HOW TO COMPLETE THIS TASK - Range to repeat from the listing below: the line containing "This screenshot has height=812, width=1511." down to the line containing "Image resolution: width=1392", both included. Copy it exactly, pictures excluded, and add nothing else.
◆ ◆ ◆ ◆ ◆ ◆ ◆
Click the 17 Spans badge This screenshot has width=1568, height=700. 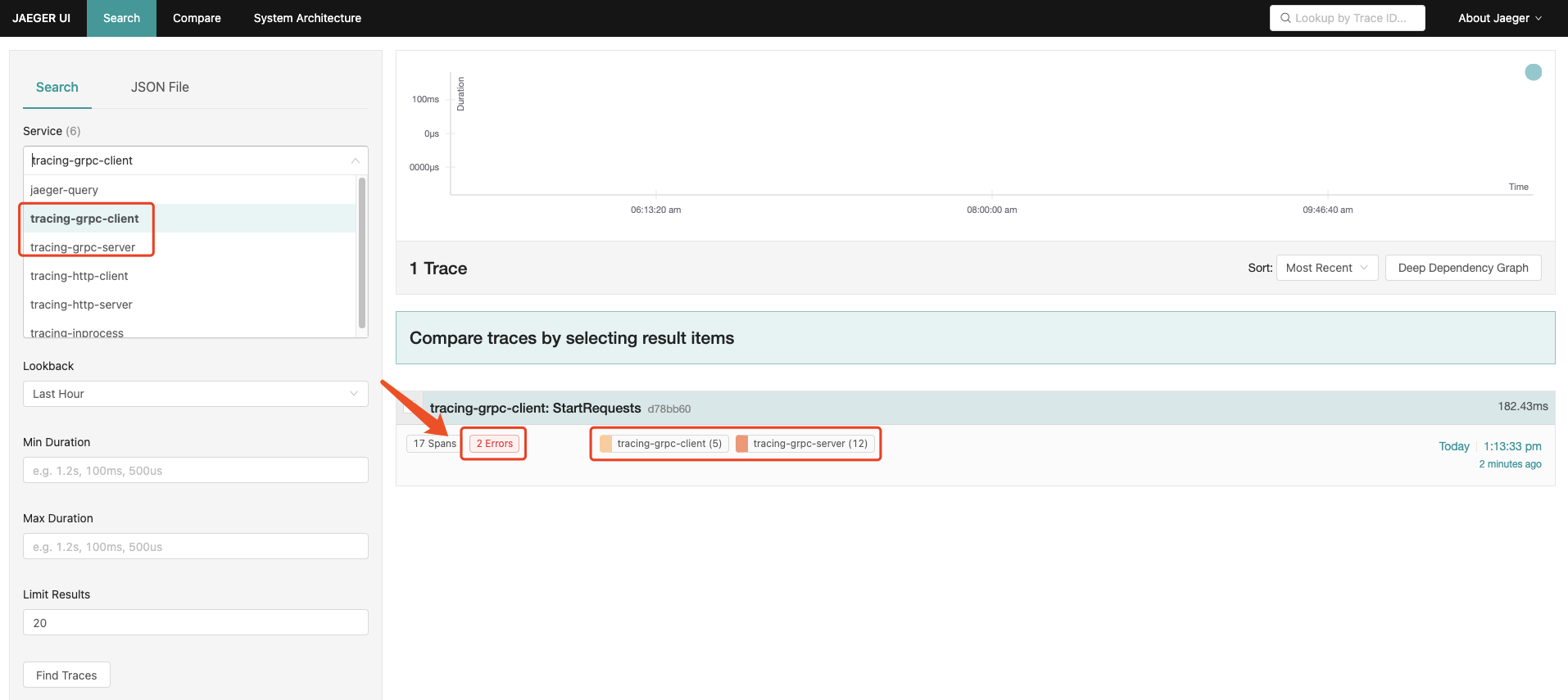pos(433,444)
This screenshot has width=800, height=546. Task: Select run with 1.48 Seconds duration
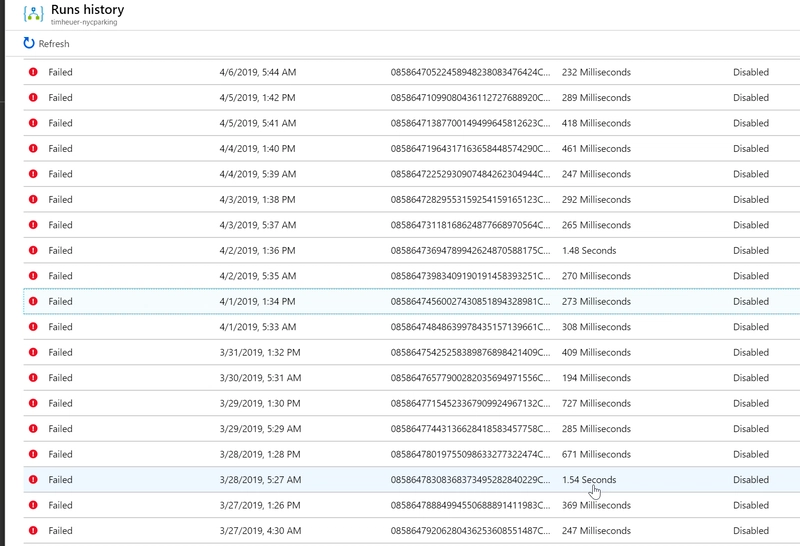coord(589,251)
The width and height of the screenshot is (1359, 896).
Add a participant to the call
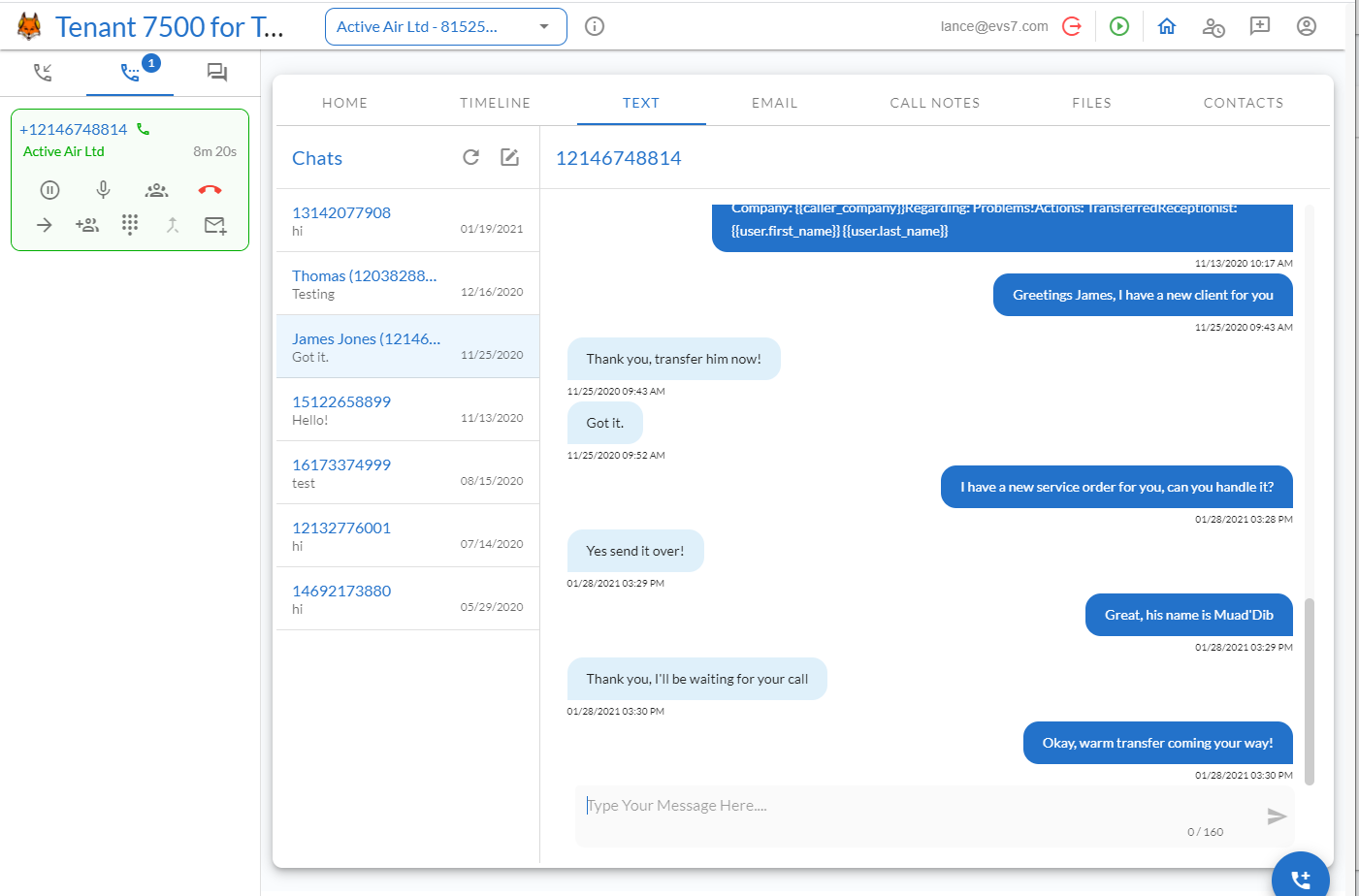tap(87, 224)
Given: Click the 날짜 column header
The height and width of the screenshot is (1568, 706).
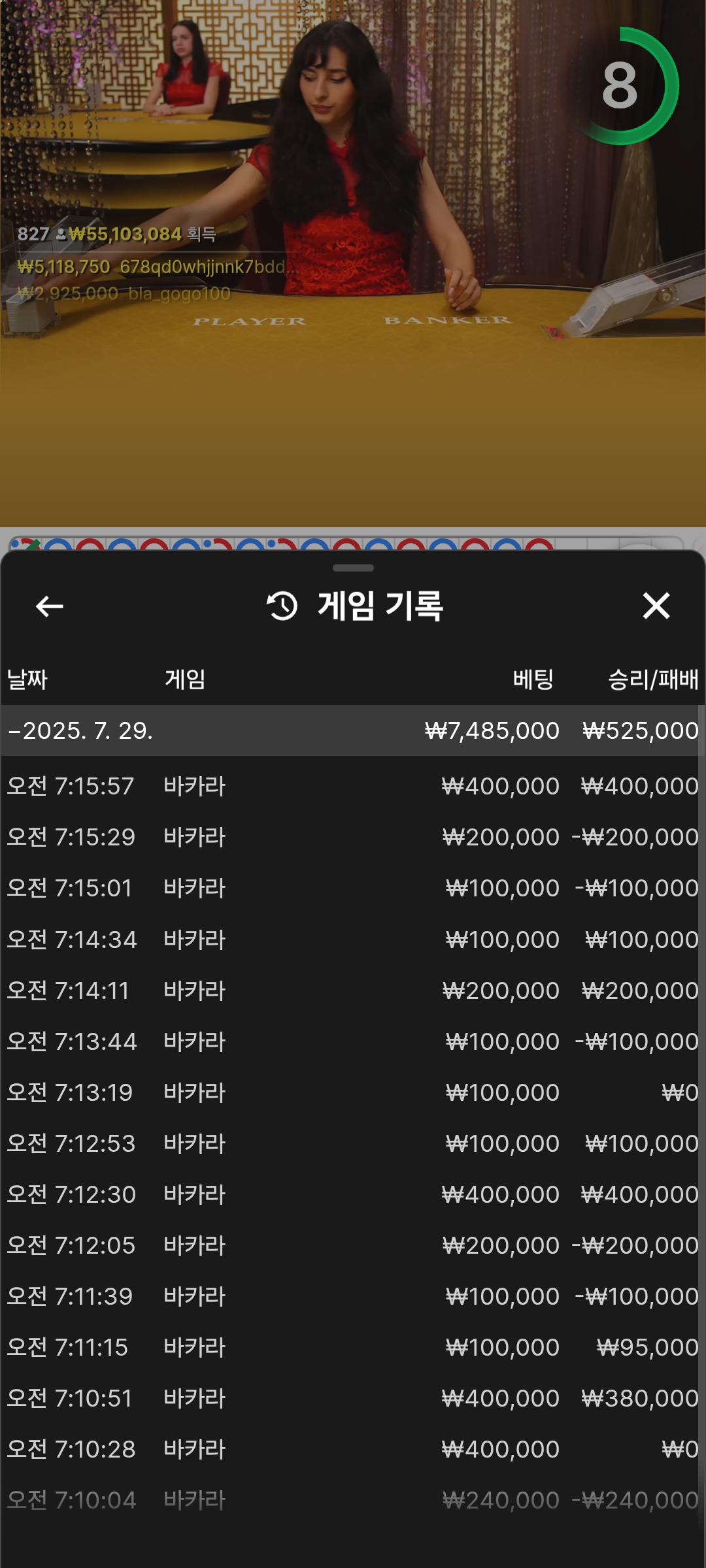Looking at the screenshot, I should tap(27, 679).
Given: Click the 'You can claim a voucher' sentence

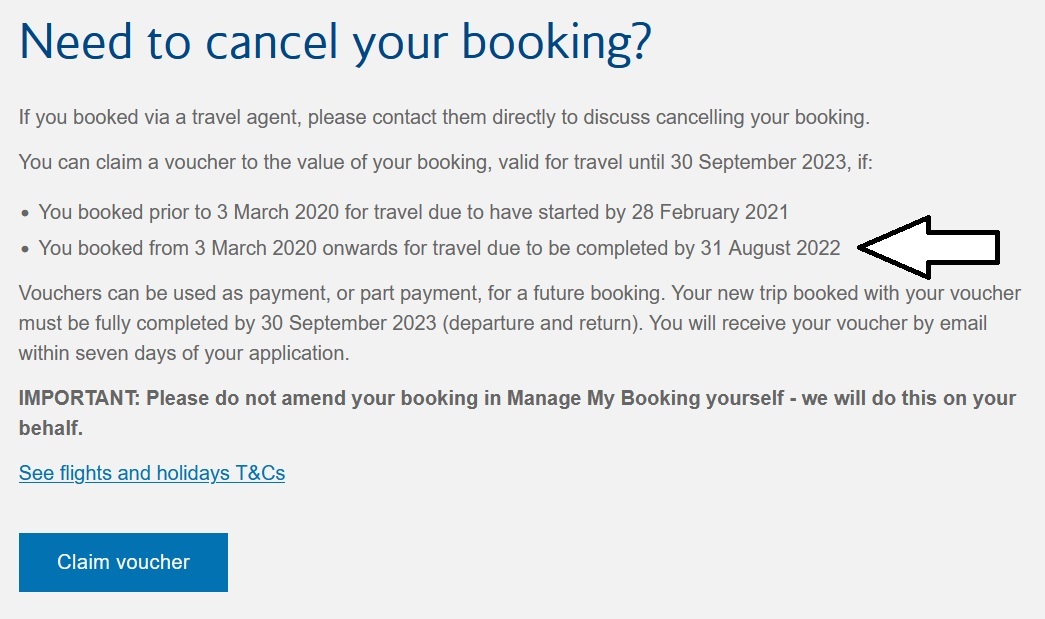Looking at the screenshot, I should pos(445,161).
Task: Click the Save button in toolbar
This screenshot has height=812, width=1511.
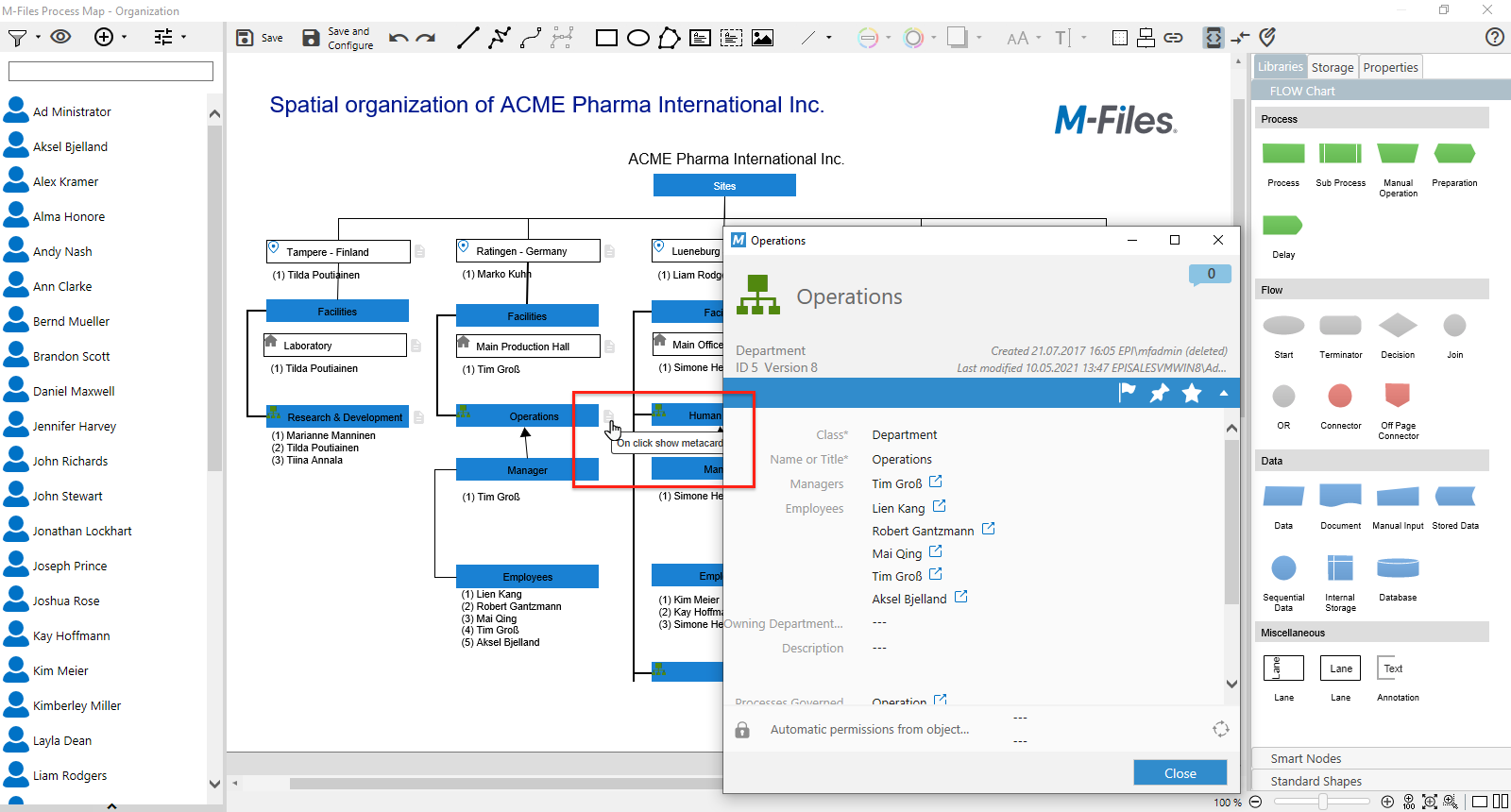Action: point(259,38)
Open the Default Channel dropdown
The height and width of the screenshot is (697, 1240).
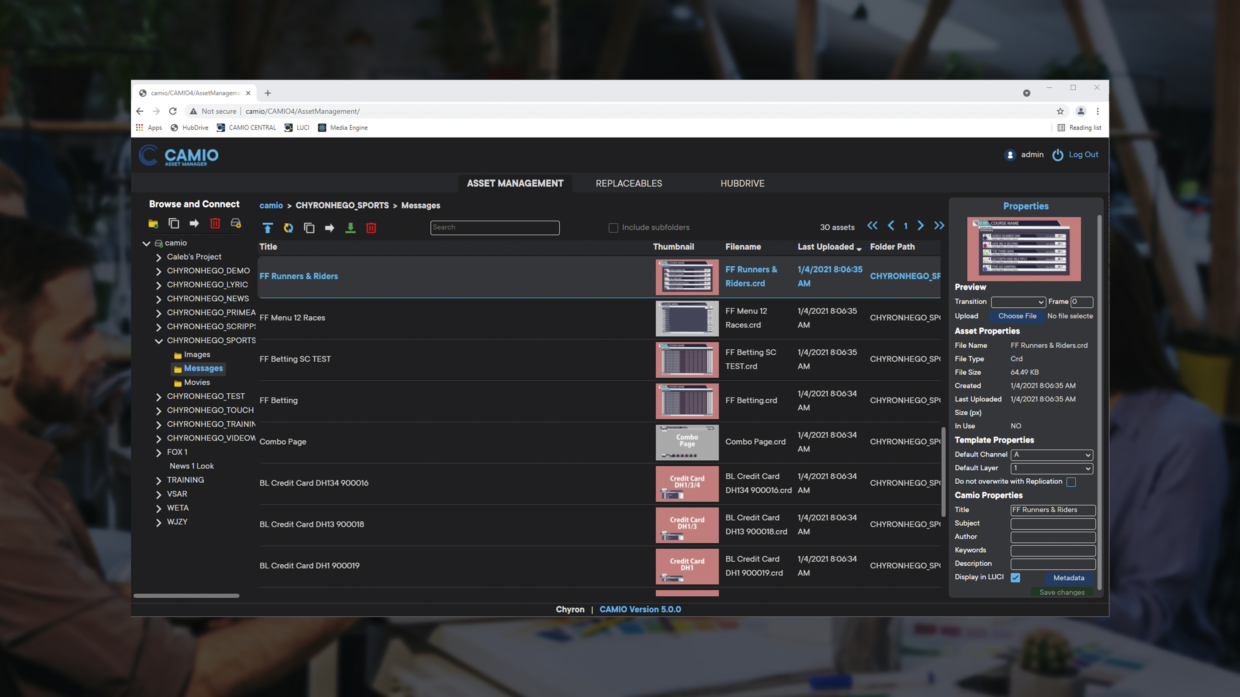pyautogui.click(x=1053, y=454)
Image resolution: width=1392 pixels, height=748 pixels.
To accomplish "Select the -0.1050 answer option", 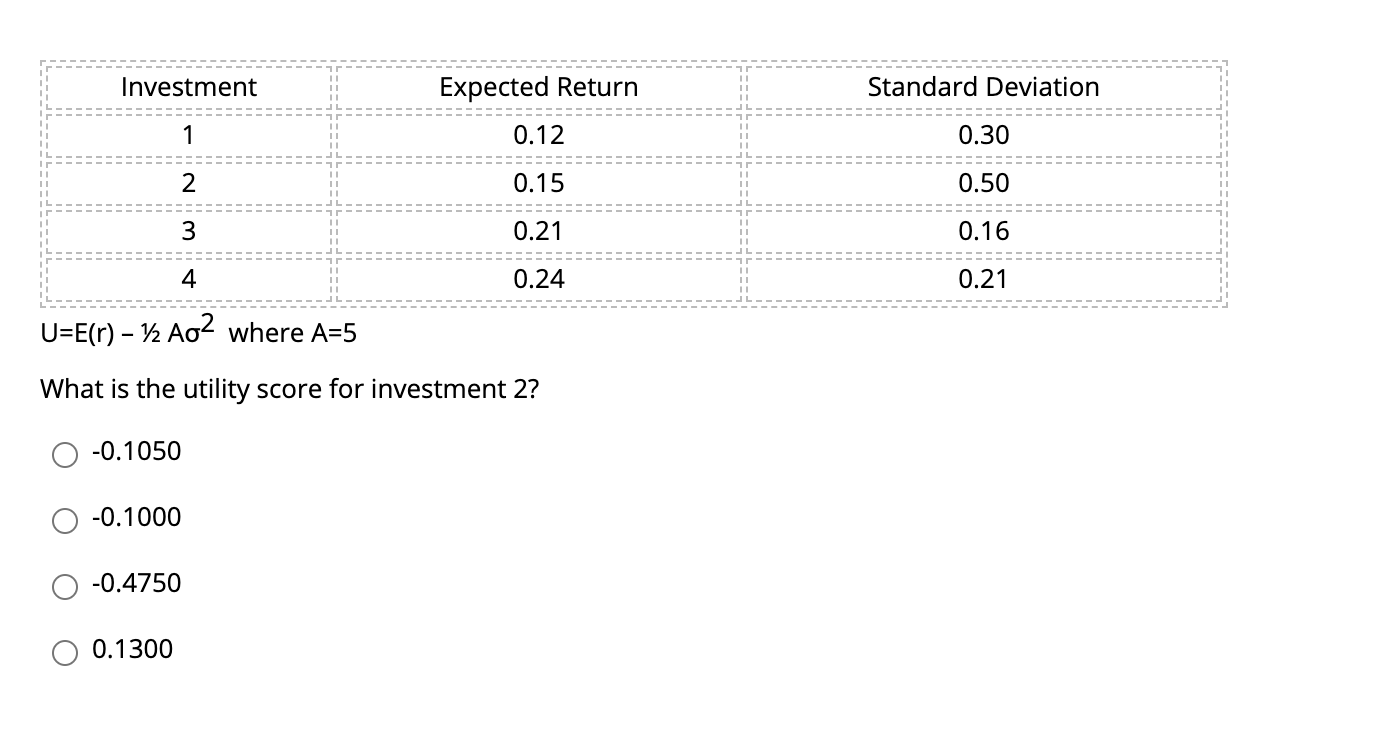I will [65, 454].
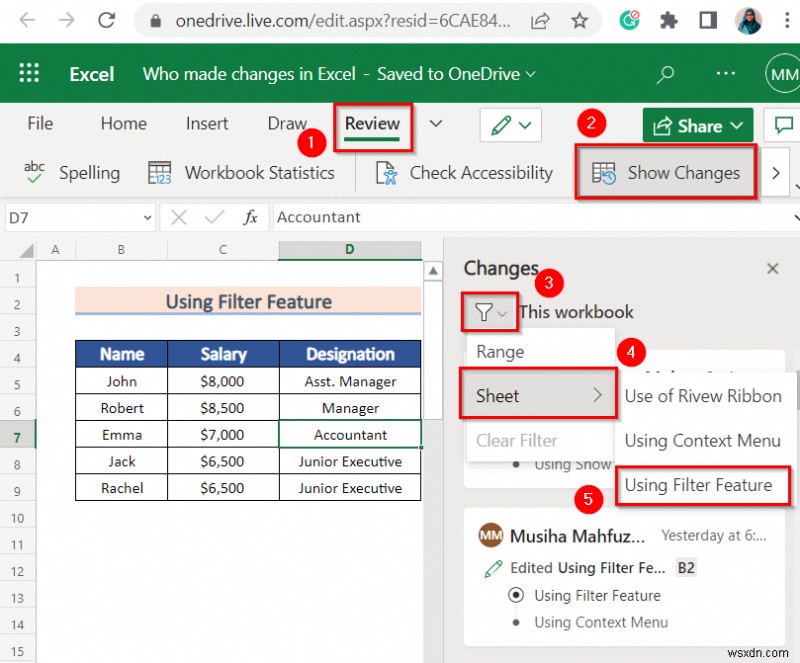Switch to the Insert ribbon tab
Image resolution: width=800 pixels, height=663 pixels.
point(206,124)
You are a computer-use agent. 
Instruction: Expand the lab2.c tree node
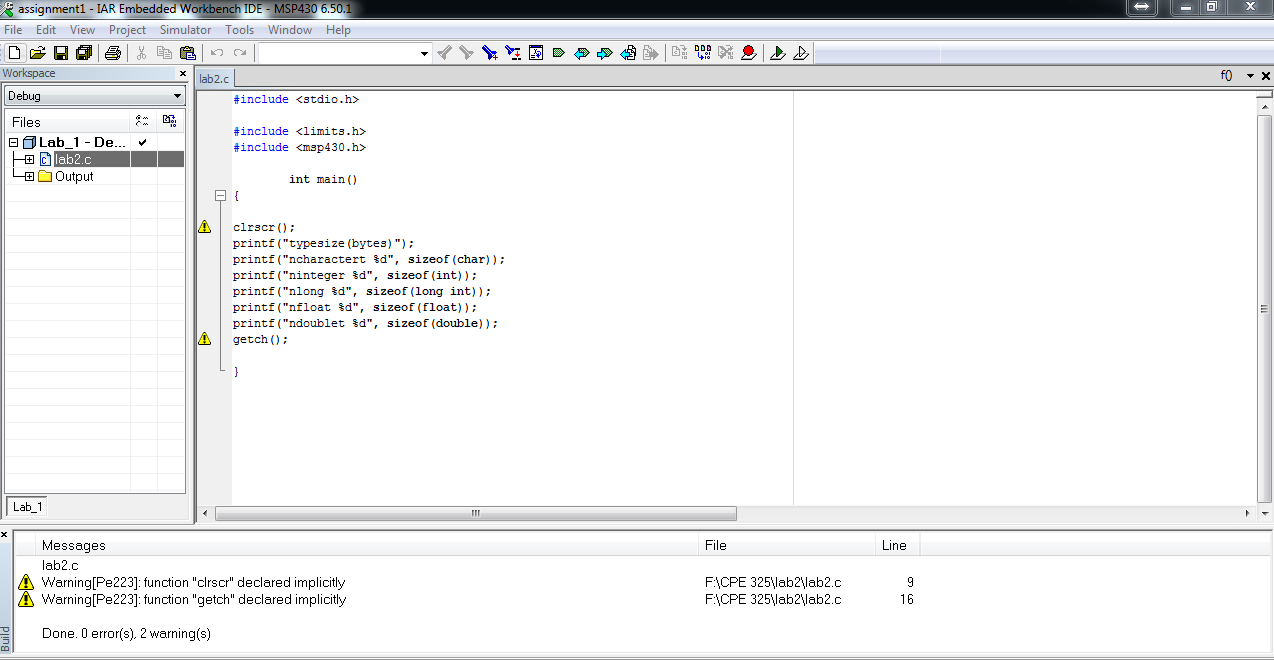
◆ ◆ ◆ ◆ ◆ ◆ ◆
EXERCISE RESULT -
This screenshot has height=812, width=1511.
Action: point(259,38)
Open the Default Channel dropdown
The height and width of the screenshot is (697, 1240).
pyautogui.click(x=1053, y=454)
Image resolution: width=1392 pixels, height=748 pixels.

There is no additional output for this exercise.